Collected data entries
____________
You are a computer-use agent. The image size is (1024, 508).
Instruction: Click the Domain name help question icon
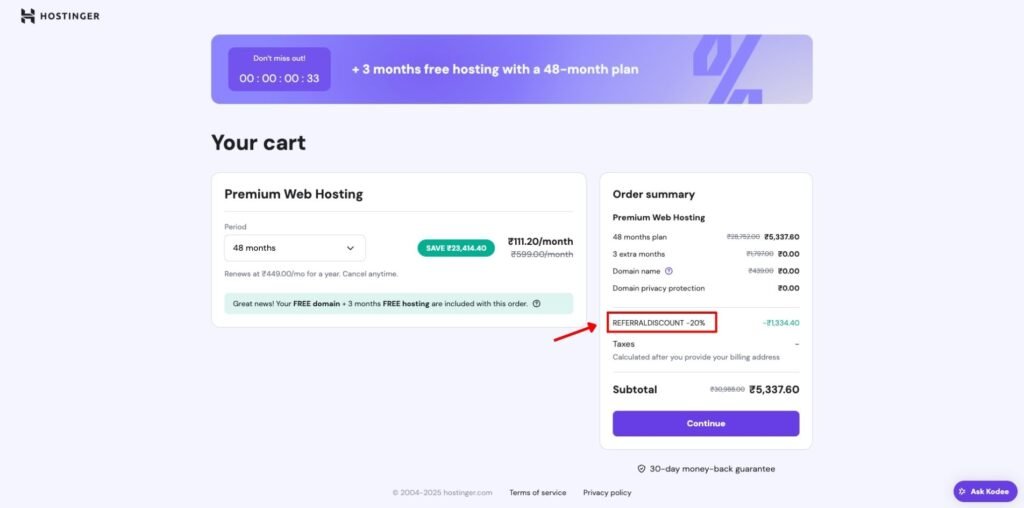coord(669,271)
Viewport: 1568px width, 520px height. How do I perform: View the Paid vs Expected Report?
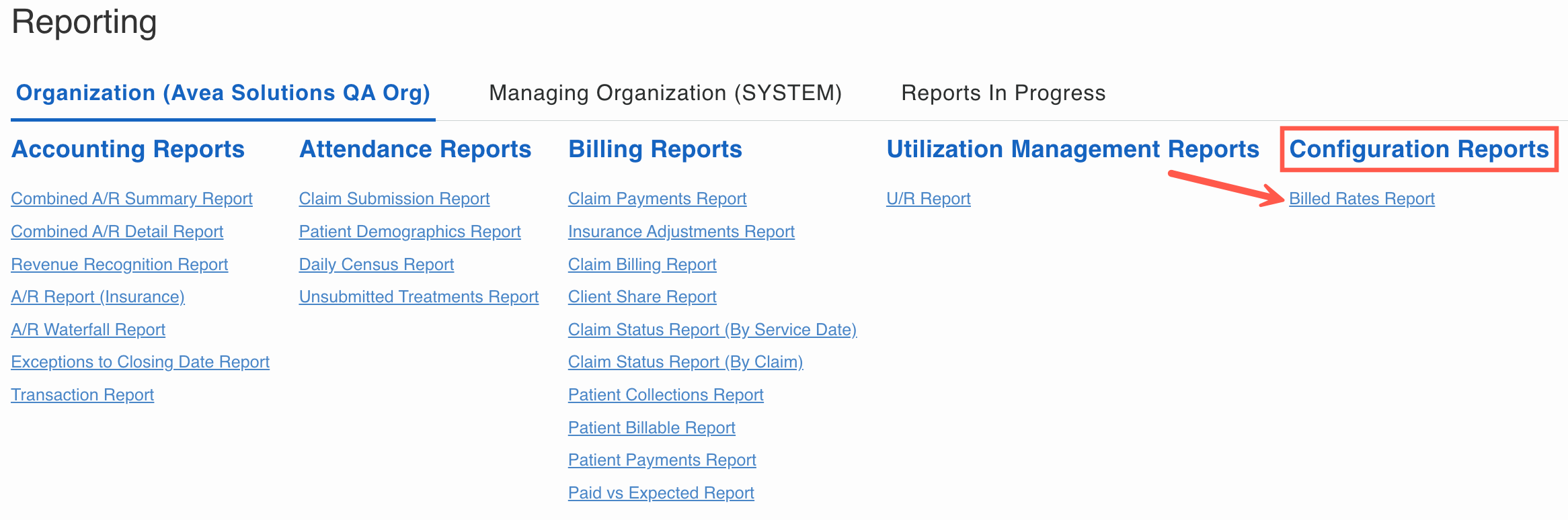tap(661, 493)
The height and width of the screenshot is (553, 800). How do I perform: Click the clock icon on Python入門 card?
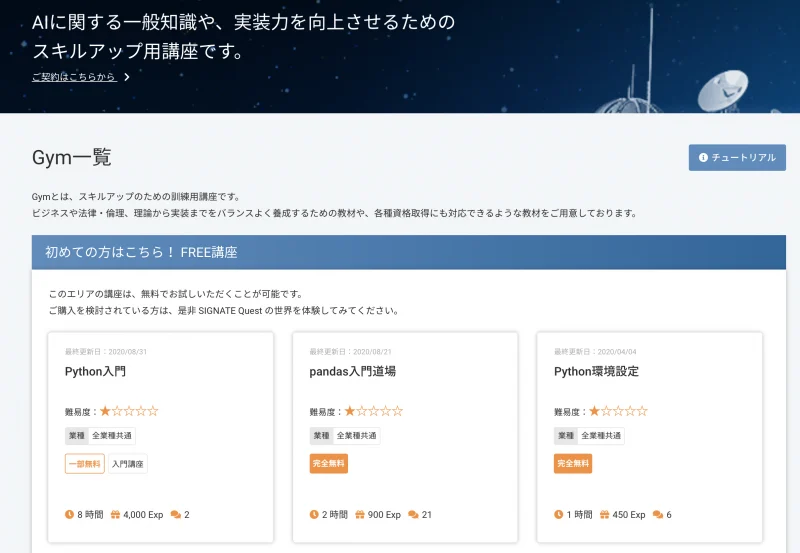(x=69, y=515)
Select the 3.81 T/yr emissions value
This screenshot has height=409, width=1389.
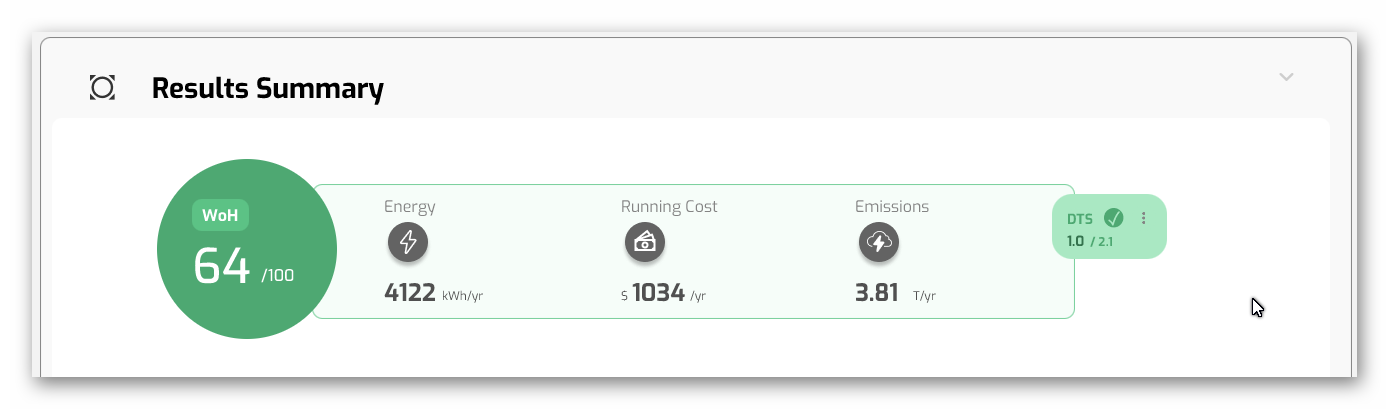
____________
» Problem description:
Leaving aside the images, write out the entries above word for word.

» Written answer:
You are a computer-use agent. The image size is (1024, 508).
Instruction: Click the Domain name help question icon
coord(669,271)
Viewport: 1568px width, 520px height. How do I perform: View the Paid vs Expected Report?
tap(661, 493)
The height and width of the screenshot is (553, 800). How do I perform: Click the clock icon on Python入門 card?
(x=69, y=515)
Select the 3.81 T/yr emissions value
This screenshot has height=409, width=1389.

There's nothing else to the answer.